• Exercise goal:
Answer these questions using the article on Ridgefield tax breaks for businesses:
1. Which selectman said the plan was "taking tax dollars from the town"?
2. Which commission put forward the incentive package?
3. Which two board members supported the idea of tax breaks?

New businesses moving to town and boosting the tax base are music in the selectmen’s ears. But the board changed its tune when talk turned to offering tax breaks to help lure businesses to Ridgefield.
“It’s taking tax dollars from the town,” Selectman Andy Bodner said.
The selectmen gave a mixed review to the Economic Development Commission’s plan for an incentive package — including a “personal property tax incentive” — to try to help bring companies to town.
The selectmen were comfortable with other aspects of the incentive package — things like offering new companies’ employees guest passes to the town golf course, discounts on Recreation Center memberships, or tickets to museums, The Playhouse and the Ridgefield Symphony.
But the idea of tax breaks was tougher for board members to swallow.
Although First Selectman Rudy Marconi and Selectwoman Di Masters were supportive of the idea, a majority of the five-member board did not seem prepared to back it.

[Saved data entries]
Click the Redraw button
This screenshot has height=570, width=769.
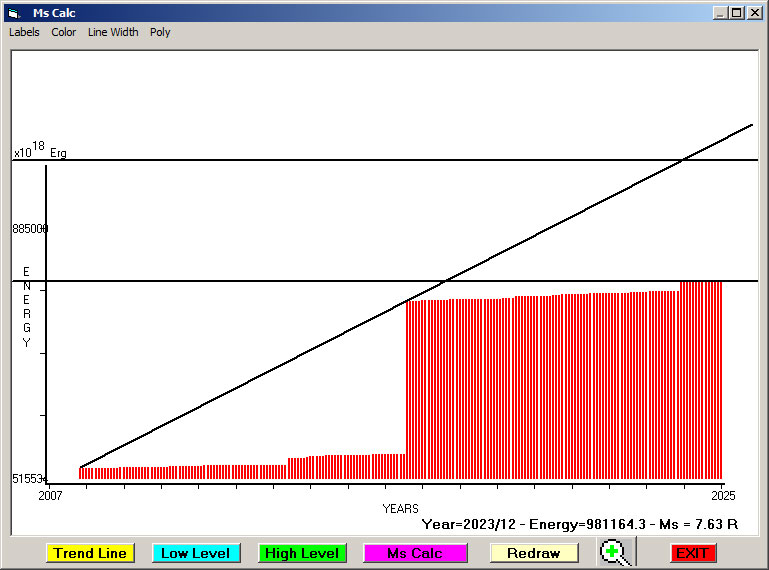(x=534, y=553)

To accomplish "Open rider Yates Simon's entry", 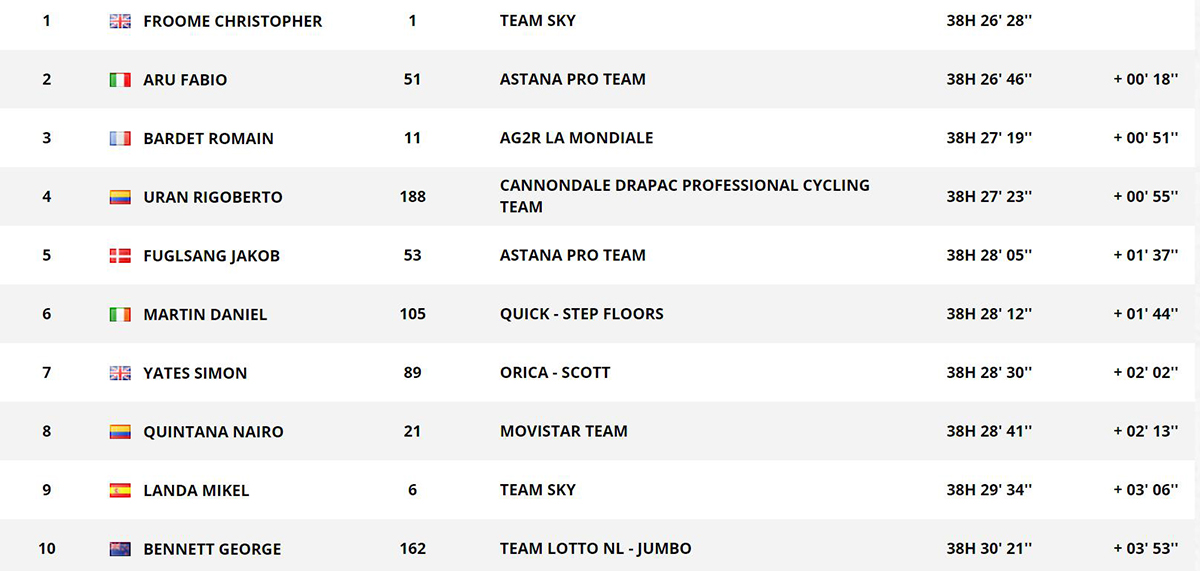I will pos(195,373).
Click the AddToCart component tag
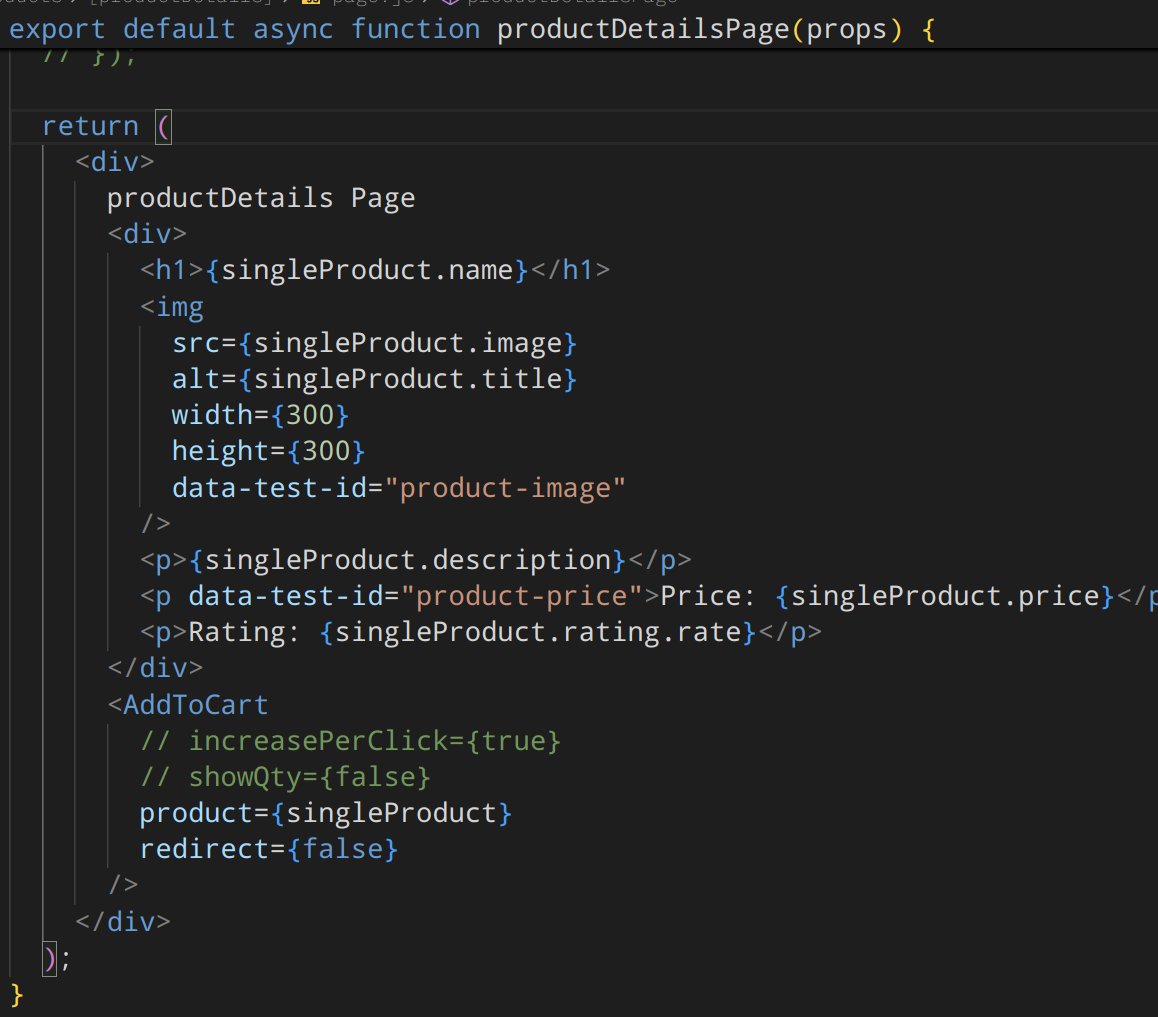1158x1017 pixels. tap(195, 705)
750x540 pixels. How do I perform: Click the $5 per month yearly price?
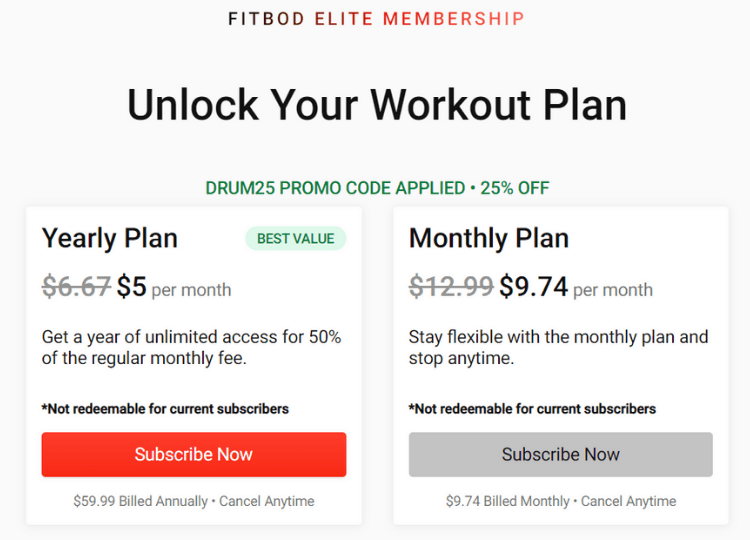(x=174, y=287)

• Answer to this task:
1. Andy Bodner
2. The Economic Development Commission
3. First Selectman Rudy Marconi and Selectwoman Di Masters